WHAT IS EXPECTED: Write out the listing again, swapping every "You are a GUI agent" for "You are a screen assistant" and leaving everything else unchanged.

Listing for locating described items
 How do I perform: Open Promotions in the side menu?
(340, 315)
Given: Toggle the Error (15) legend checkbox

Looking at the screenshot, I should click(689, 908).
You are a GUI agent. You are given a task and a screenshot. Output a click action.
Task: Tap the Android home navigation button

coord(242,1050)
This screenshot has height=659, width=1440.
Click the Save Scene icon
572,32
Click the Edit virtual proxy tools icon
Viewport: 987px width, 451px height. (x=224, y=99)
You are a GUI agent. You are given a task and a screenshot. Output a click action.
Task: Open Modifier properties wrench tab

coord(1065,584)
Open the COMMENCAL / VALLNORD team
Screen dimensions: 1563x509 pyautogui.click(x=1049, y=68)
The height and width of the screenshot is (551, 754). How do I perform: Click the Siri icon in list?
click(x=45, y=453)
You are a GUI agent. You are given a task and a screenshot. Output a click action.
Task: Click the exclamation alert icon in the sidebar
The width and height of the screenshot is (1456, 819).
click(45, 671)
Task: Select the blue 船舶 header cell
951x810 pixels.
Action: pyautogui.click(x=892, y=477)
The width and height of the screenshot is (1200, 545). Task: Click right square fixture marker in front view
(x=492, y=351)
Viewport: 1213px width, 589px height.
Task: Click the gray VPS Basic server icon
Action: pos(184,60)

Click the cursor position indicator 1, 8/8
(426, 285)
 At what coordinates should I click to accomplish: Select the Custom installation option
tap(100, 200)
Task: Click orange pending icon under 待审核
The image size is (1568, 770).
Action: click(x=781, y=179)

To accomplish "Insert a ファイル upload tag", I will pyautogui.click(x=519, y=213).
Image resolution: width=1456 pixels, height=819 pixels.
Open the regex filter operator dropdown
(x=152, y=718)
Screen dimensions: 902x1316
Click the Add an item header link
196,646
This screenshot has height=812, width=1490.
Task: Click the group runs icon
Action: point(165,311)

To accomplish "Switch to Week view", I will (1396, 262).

EXERCISE RESPONSE:
 How do I perform: Open Promotions in the side menu?
(340, 315)
Given: Toggle the Error (15) legend checkbox

Looking at the screenshot, I should click(689, 908).
You are a screen assistant. You are given a task and a screenshot. Output a click action.
Task: Tap the Android home navigation button

coord(242,1050)
This screenshot has height=659, width=1440.
Click the Save Scene icon
572,32
Click the Edit virtual proxy tools icon
Viewport: 987px width, 451px height. (x=224, y=99)
You are a screen assistant. You are given a task and a screenshot. Output a click action.
Task: Open Modifier properties wrench tab

coord(1065,584)
Open the COMMENCAL / VALLNORD team
Screen dimensions: 1563x509 pyautogui.click(x=1049, y=68)
The height and width of the screenshot is (551, 754). How do I perform: Click the Siri icon in list?
click(x=45, y=453)
You are a screen assistant. You are given a task and a screenshot. Output a click action.
Task: Click the exclamation alert icon in the sidebar
The width and height of the screenshot is (1456, 819).
click(45, 671)
Task: Select the blue 船舶 header cell
951x810 pixels.
Action: pyautogui.click(x=892, y=477)
The width and height of the screenshot is (1200, 545). Task: Click right square fixture marker in front view
(x=492, y=351)
Viewport: 1213px width, 589px height.
Task: Click the gray VPS Basic server icon
Action: pos(184,60)

Click the cursor position indicator 1, 8/8
(426, 285)
 At what coordinates should I click to accomplish: Select the Custom installation option
tap(100, 200)
Task: Click orange pending icon under 待审核
The image size is (1568, 770).
Action: click(x=781, y=179)

To accomplish "Insert a ファイル upload tag", I will pyautogui.click(x=519, y=213).
Image resolution: width=1456 pixels, height=819 pixels.
Open the regex filter operator dropdown
(x=152, y=718)
Screen dimensions: 902x1316
Click the Add an item header link
196,646
This screenshot has height=812, width=1490.
Task: Click the group runs icon
Action: point(165,311)

To accomplish "Switch to Week view", I will (1396, 262).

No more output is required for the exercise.